Pieter Hintjens has many strings to his bow. He's active in open standards development (author of Advanced Message Queuing Protocol : AMQP), co-founder of ZeroMQ, a topic of one of his MiXiT talks. And he will speak about Social Architecture too!




MiXiT Team : Who are you?
[Pieter Hintjens](/user/hintjens) : My name is Pieter Hintjens. I was born in Congo, grew up in East Africa and Scotland, studied in England, now live in Belgium but work in Dallas, and Seoul. My 30-year profession is making software, and helping others to make software. For fun I write (a lot!), drum, shoot pistols (certified pistol instructor), travel (40 flights in the last 7 months), cook, learn new things. I'm married with three children; speak English, French, Dutch, and bits of maybe ten more languages. I was president of the FFII for two years, CEO of several startups (just starting a new venture in San Francisco at the moment), and have been making free software since 1991.

MiXiT Team : Could you describe your typical day? Do you work all the day?
[Pieter Hintjens](/user/hintjens) : The kind of work I do varies a lot depending on the opportunities and situation. But yes, I've always worked long days, weekends, holidays. If you want to be good at something, hard work is the only way. If I'm not working for clients, I'm writing or reading, or programming. Since I stopped being an employee 20 years ago, I've been free to organize my time as I like. Having kids gives me more excuses to leave the keyboard for a while.

MiXiT Team : How did you come to the messaging world?
[Pieter Hintjens](/user/hintjens) : My speciality in software is making tools for other developers, and messaging was always a big part of this. Every serious application needs messaging at some point. iMatix made several messaging products in the late 90's, but it was when we worked with JPMorganChase to make AMQP that we really dived in deep.

MiXiT Team : What is your role on [ZeroMQ](/session/15/zeromq-is-magic-from-the-future), the project you are going to introduce at MiXiT?
[Pieter Hintjens](/user/hintjens) : Historically, Martin Sustrik and myself were co-architects and co-founders of the project. I mortgaged my house to fund the original work, which lasted two years, and designed the community (using my principles of social architecture). Today, I'm the benevolent tyrant of the community, author of the 0MQ Guide (coming soon as a O'Reilly book), and maintainer of the stable releases. I work on several projects around ZeroMQ, like CZMQ, the man pages, etc.

MiXiT Team : What are your feelings about Crossroad (a fork of ZeroMQ) ?

-------

PROBLEMS TO SOLVE:
(1) In the interview with Pieter Hintjens, translate the sentence "Every serious application needs messaging at some point." into French.
(2) From the interview with Pieter Hintjens, list every activity he names as something he does for fun.
(3) Pick up the interview with Pieter Hintjens from its final line and carry it forward.

RAW DATA:
-------

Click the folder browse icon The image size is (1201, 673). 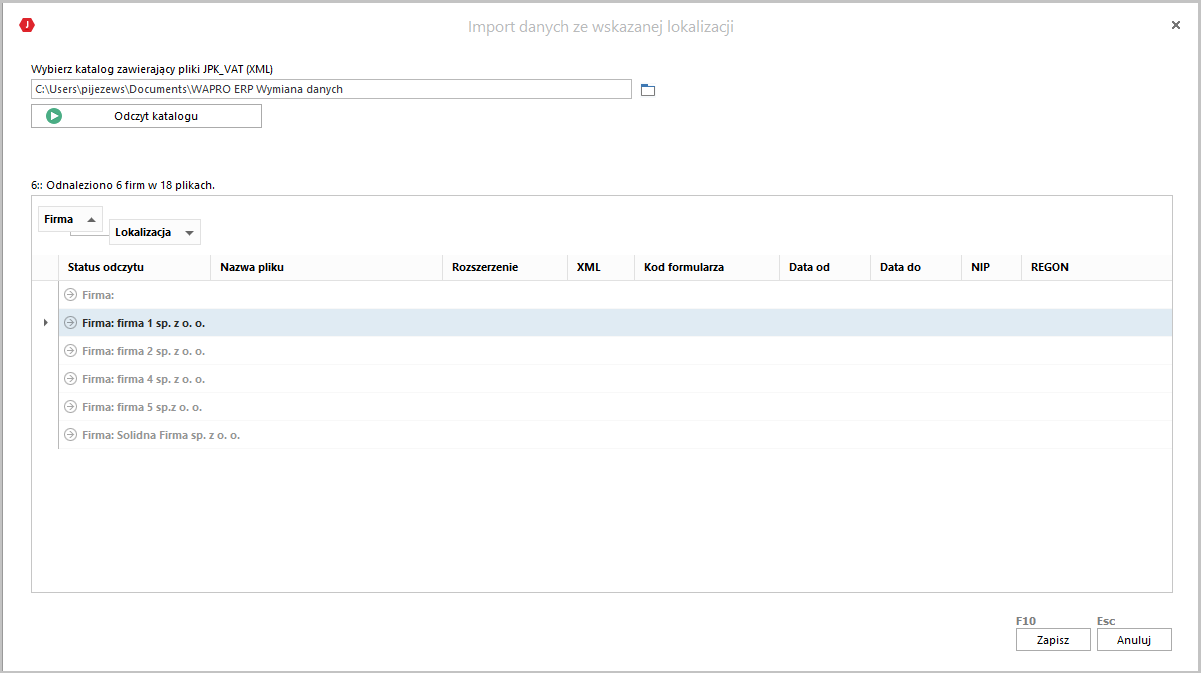648,90
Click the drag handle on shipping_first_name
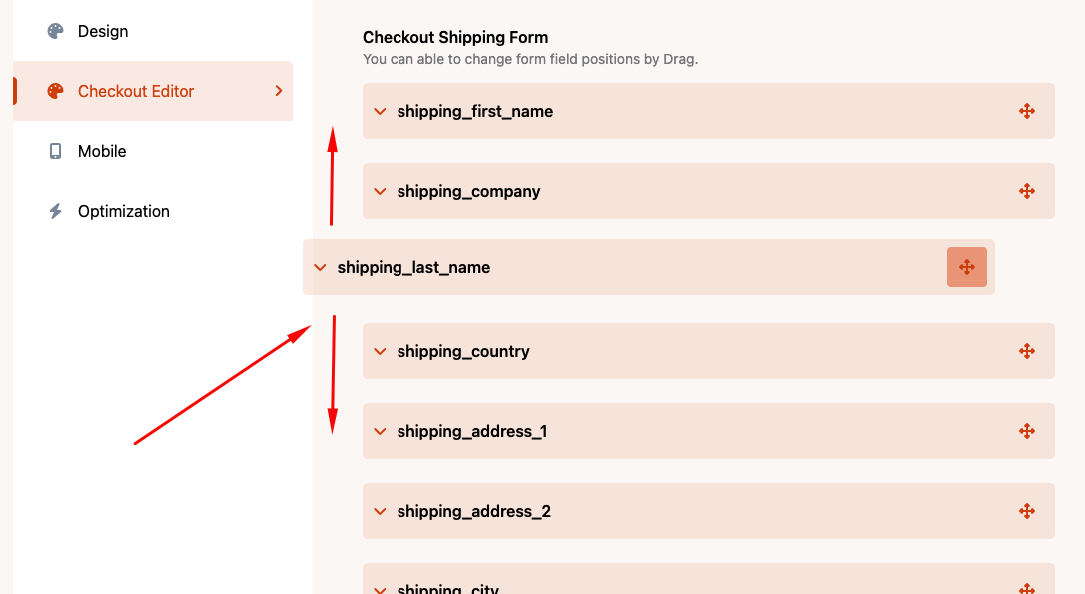 coord(1027,111)
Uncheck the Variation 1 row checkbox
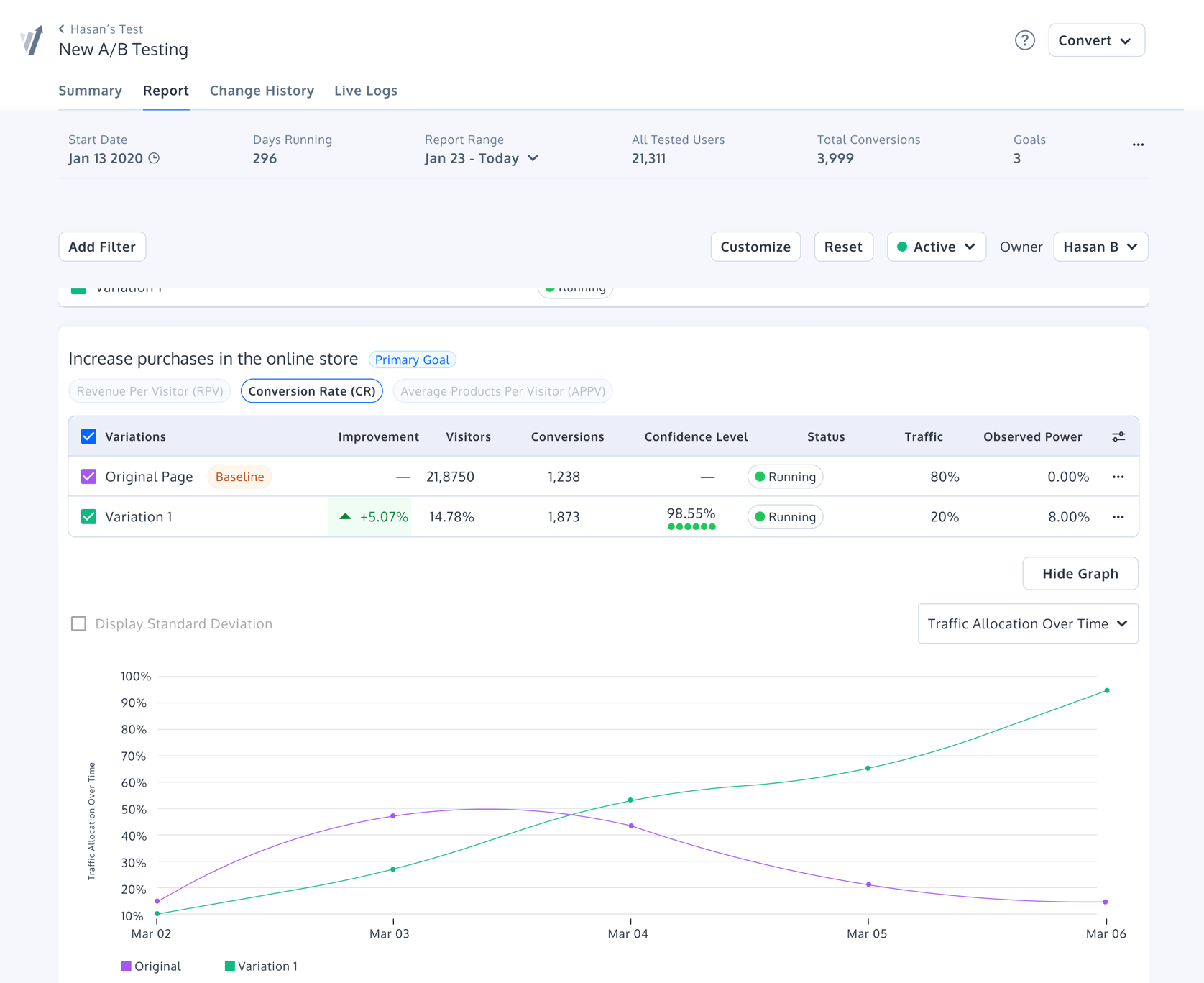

-------

EXERCISE RESPONSES:
(1) Toute application sérieuse a besoin de messagerie à un moment donné.

(2) Writing, drumming, shooting pistols, traveling, cooking, and learning new things.

(3)
[Pieter Hintjens](/user/hintjens) : It was necessary, to end arguments over who owned ZeroMQ. I'm very happy to see the fork, first because it creates more space for learning, second because it allowed the ZeroMQ community to work as they wanted without fighting a few individuals who essentially felt they owned the core.

I've explained my views in detail.

Interestingly, one of the outcomes of this fork was that we documented our process properly, and published it as a reusable contract for other projects: The Collective Code Construction Contract (C4). I think this is a really interesting recipe. We're using a version of it successfully in closed source projects.

MiXiT Team : What are your motivations for preparing your talk Social architecture?
Pieter Hintjens : I think being able to organize, on a large scale, is key to power. And we (the young generation that is fighting globally for a better world) needs power. This was clear from my FFII work. We can make the world a better place, but we need good tools for organization. The Social Architecture patterns are my best attempt to document what I've seen working, from long experience. By explaining these, I hope to get others to criticize and improve them. One person's view is always limited.

MiXiT Team : You are the past president of the FFII : could you describe this association and its activism against software patents?
In 2005 the FFII managed to execute the largest lobbying event ever in the European Parliament, with barely any money, no large backers, just the anger of honest people looking at corrupt legislation and thinking, "this is unacceptable". I'd come and given a few speeches against software patents, based on experience we'd had with them in my firm. "Software patents are evil", was my summary. They loved that and a little later elected me as president.

Mostly the FFII was burned out by then. We didn't have modern tools for communicating: we still printed paper and used email lists for everything. Hundreds of lists. It was complex and painful. There was intense emotion and anger in the association, which turned on itself, and on me as focal point. I didn't mind too much, put together a great team in Brussels and we did many good projects.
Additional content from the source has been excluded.